Another study showed that 25 percent of female freshmen lose weight by the end of the school year.

Jay Zagorsky, an assistant BU finance professor and researcher at The Ohio State University, used the National Longitudinal Survey of Youth that has collected data on a random sample of 9,000 people since they were teens.

Of the 7,418 students who responded, the average weight gain after freshman year was 3.1 pounds for women and 3.5 pounds for men. Binge drinkers (classified as having six or more drinks four days per month) put on an extra pound a year.

“People say, ‘I don’t want to gain weight in college,’ ” Zagorsky said. “What I’d tell you after watching these people age is don’t be a heavy drinker.”

Beside steering clear of alcohol, not being faced with fatty (if delicious) food in the first place may be the biggest help of all for students.

At Boston University, food that complies with the Department of Agriculture’s 2010 Dietary Guidelines is labeled with a red heart wearing a chef’s hat.
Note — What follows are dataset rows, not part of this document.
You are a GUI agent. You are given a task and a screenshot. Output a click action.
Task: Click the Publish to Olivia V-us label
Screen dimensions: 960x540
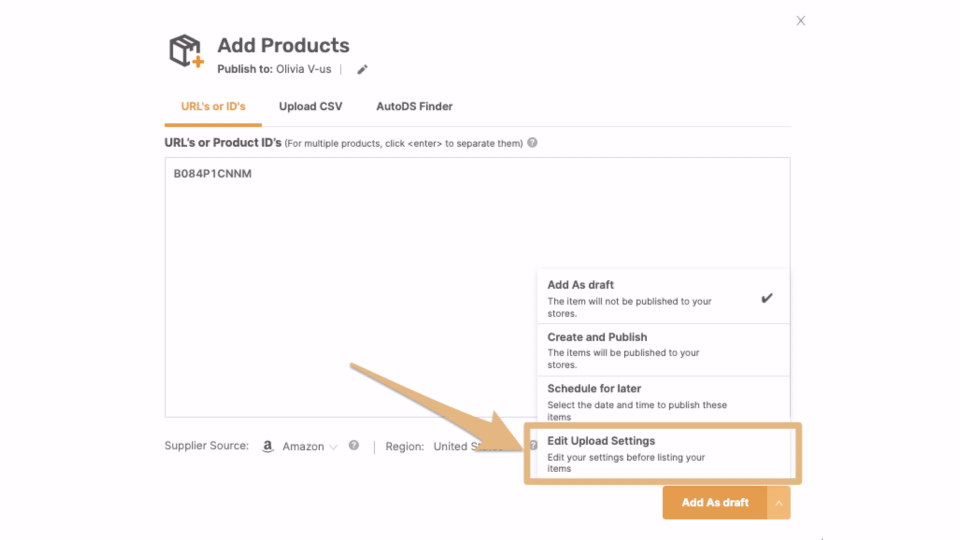pos(274,69)
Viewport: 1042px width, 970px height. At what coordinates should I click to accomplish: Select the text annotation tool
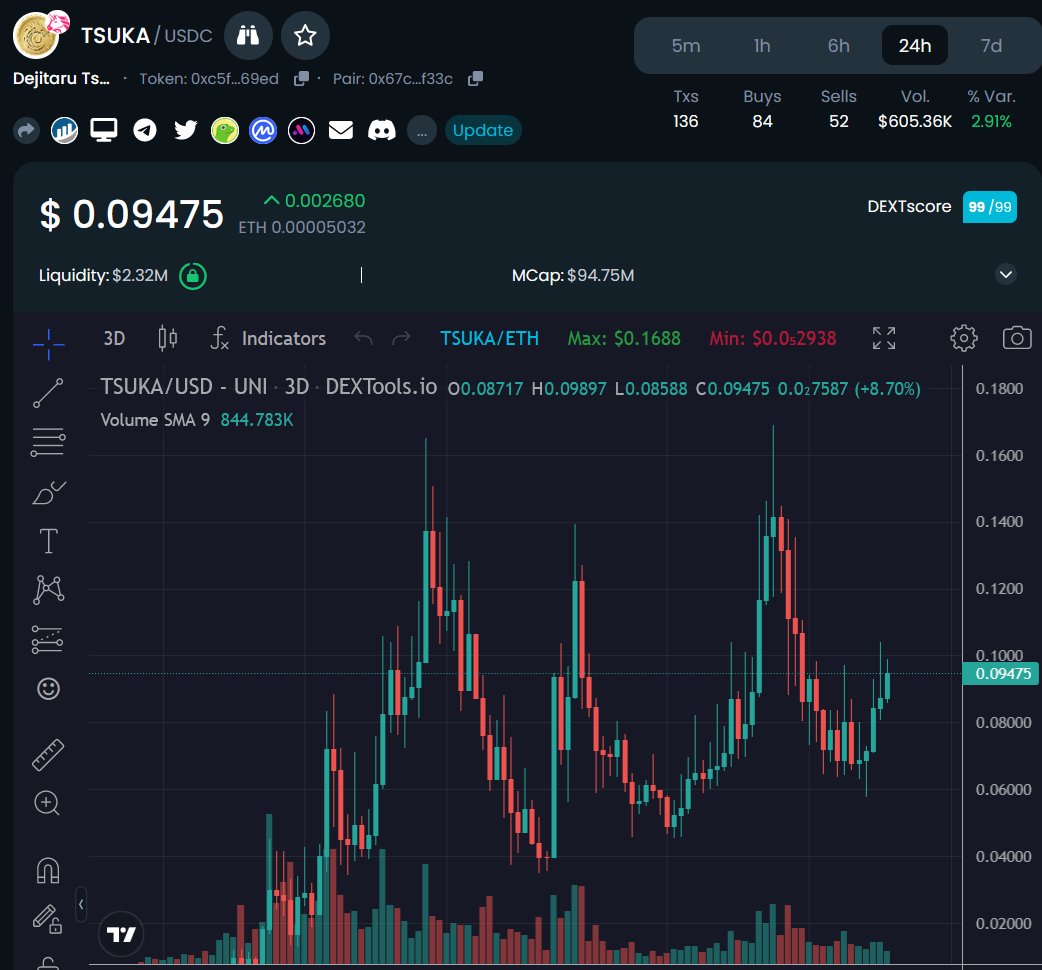click(x=47, y=540)
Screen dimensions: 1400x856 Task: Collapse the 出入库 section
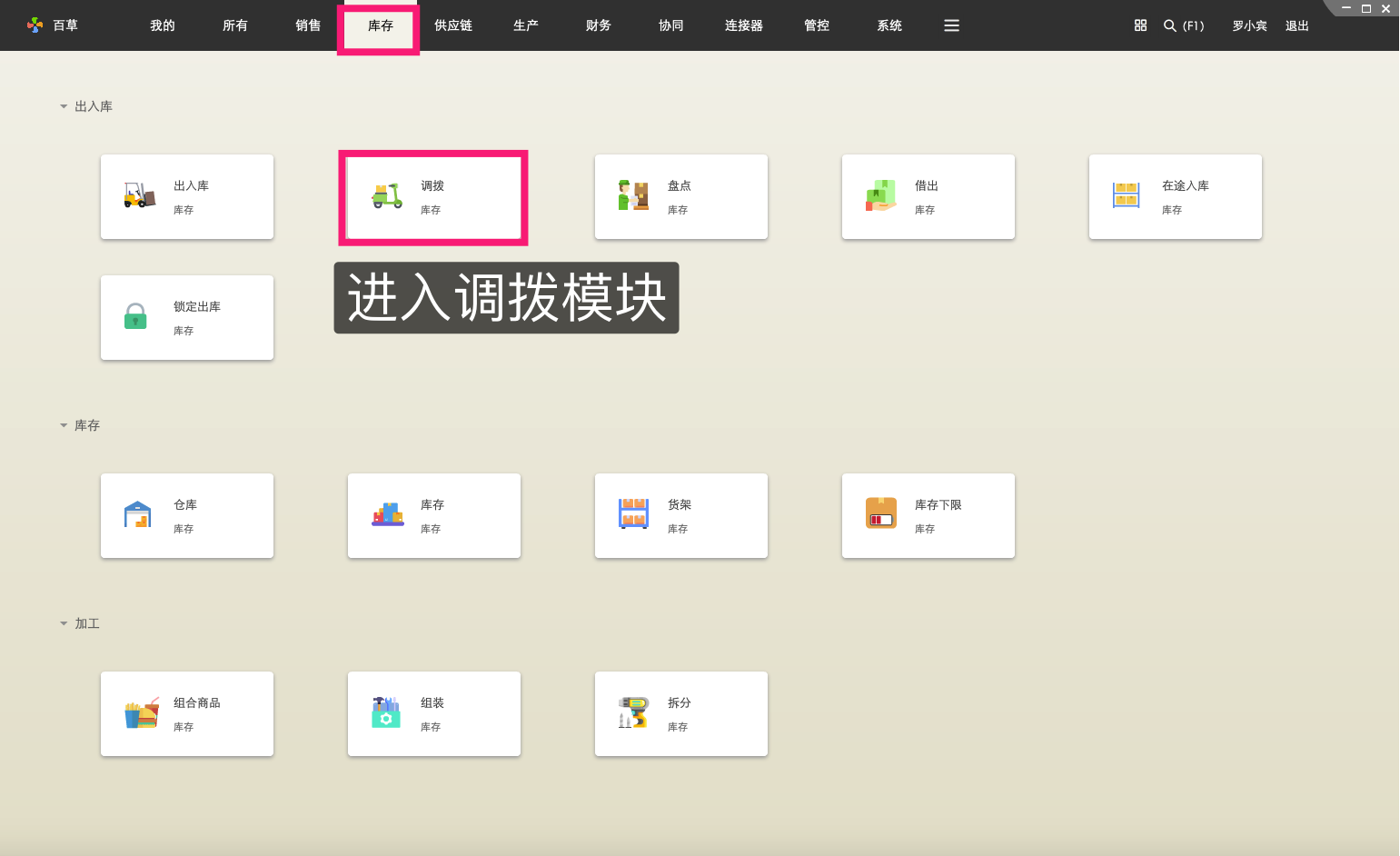pos(63,105)
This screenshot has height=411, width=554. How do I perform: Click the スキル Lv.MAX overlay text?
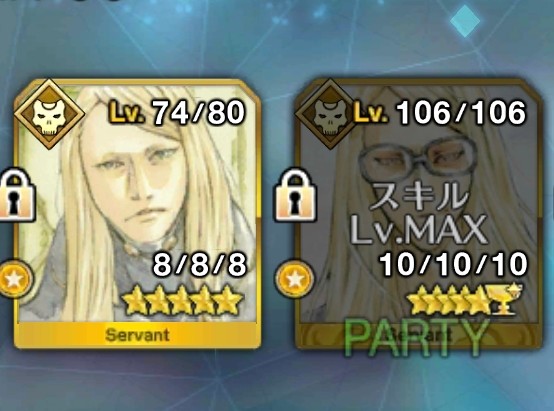419,213
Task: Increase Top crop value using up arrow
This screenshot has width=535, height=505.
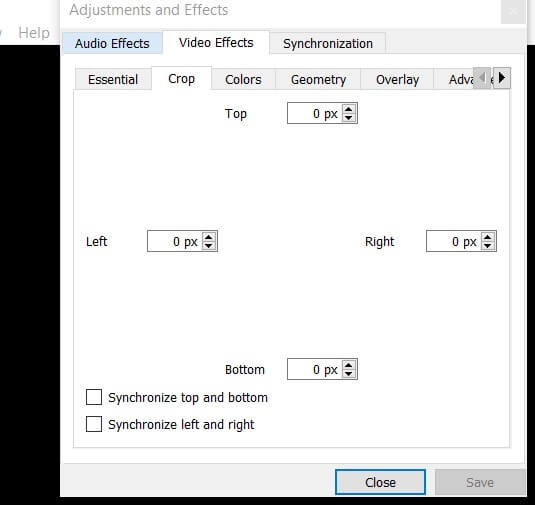Action: [348, 109]
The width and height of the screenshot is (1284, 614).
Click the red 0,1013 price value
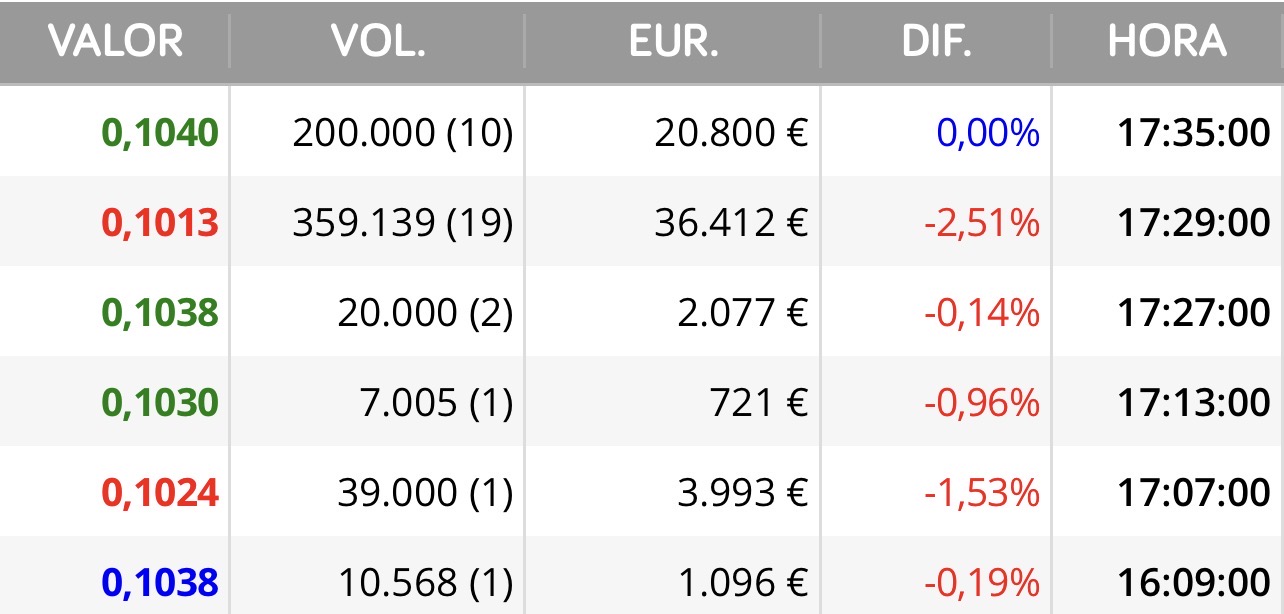click(160, 223)
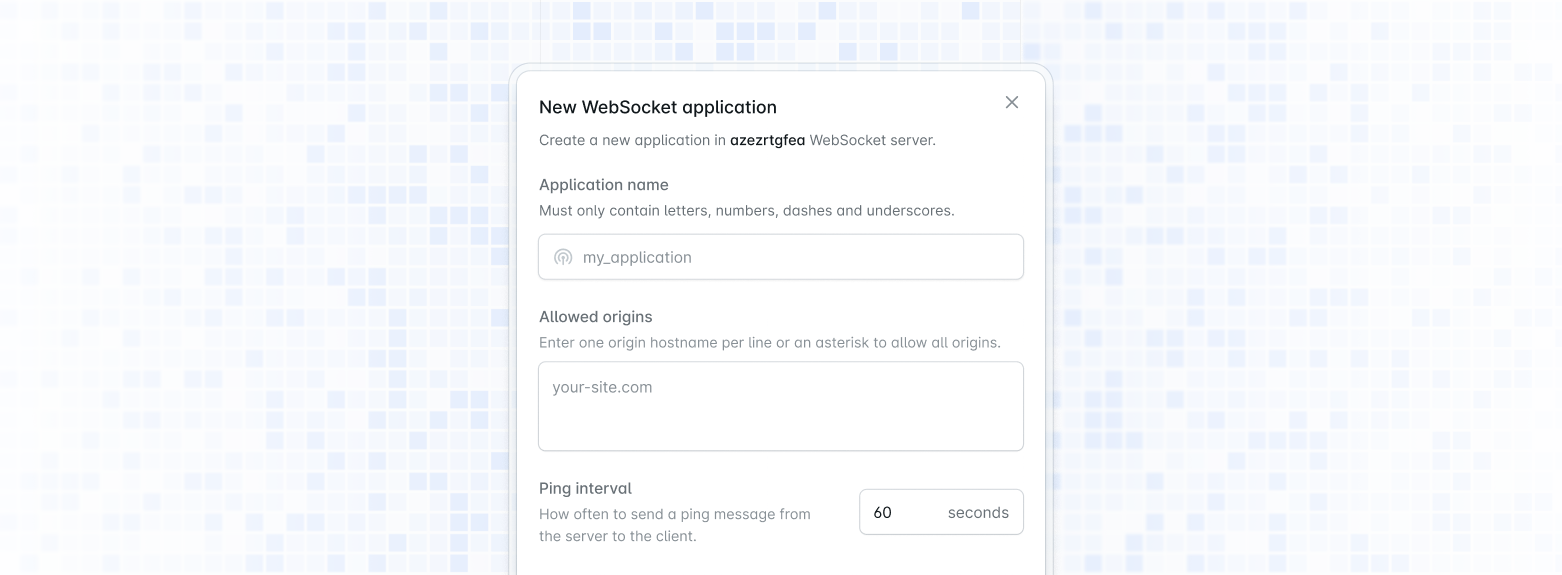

The so-called Sargent Choice sticker (named for the school’s Sargent Choice Nutrition Center) above meatloaf, for example, means the dish was made with lean turkey, while Sargent Choice pizza contains reduced-fat cheese and whole wheat dough.

More than 85 percent of students recognize the sticker, according to Stacey Zawacki, director of the Sargent Choice Nutrition Center. Zawacki said many college dining halls label nutritious options or use display cards listing ingredients, but the center decided to take it one step further.

“We wanted to work with chefs to develop recipes for this program,” she said. “We didn’t want to just say you can go to the salad bar, eat whole wheat bread, and put vegetables in your omelettes.”

Students have definitely noticed.

“The food has gotten healthier each year,” said Hannah Nichols, a School of Public Health graduate student, who has eaten dining hall fare the past four years. There are still burgers and fries available, Nichols said, but the chicken fingers and mozzarella sticks have disappeared. She looked at the remains of the grilled chicken sandwich she had for dinner and realized it had a whole wheat bun.

“They’re providing healthier food, and we don’t even know they’re doing it,” she said.

Boston University junior Fannar Arnarsson, who was opting for the Sargent Choice granola with yogurt for dessert, said he understands why some students gain weight in college. Before transferring to BU, he attended the University of North Carolina at Greensboro, where he said meat patties sandwiched between two glazed doughnuts was regularly featured on the menu.

“It was disgusting,” he said, “and students ate it.”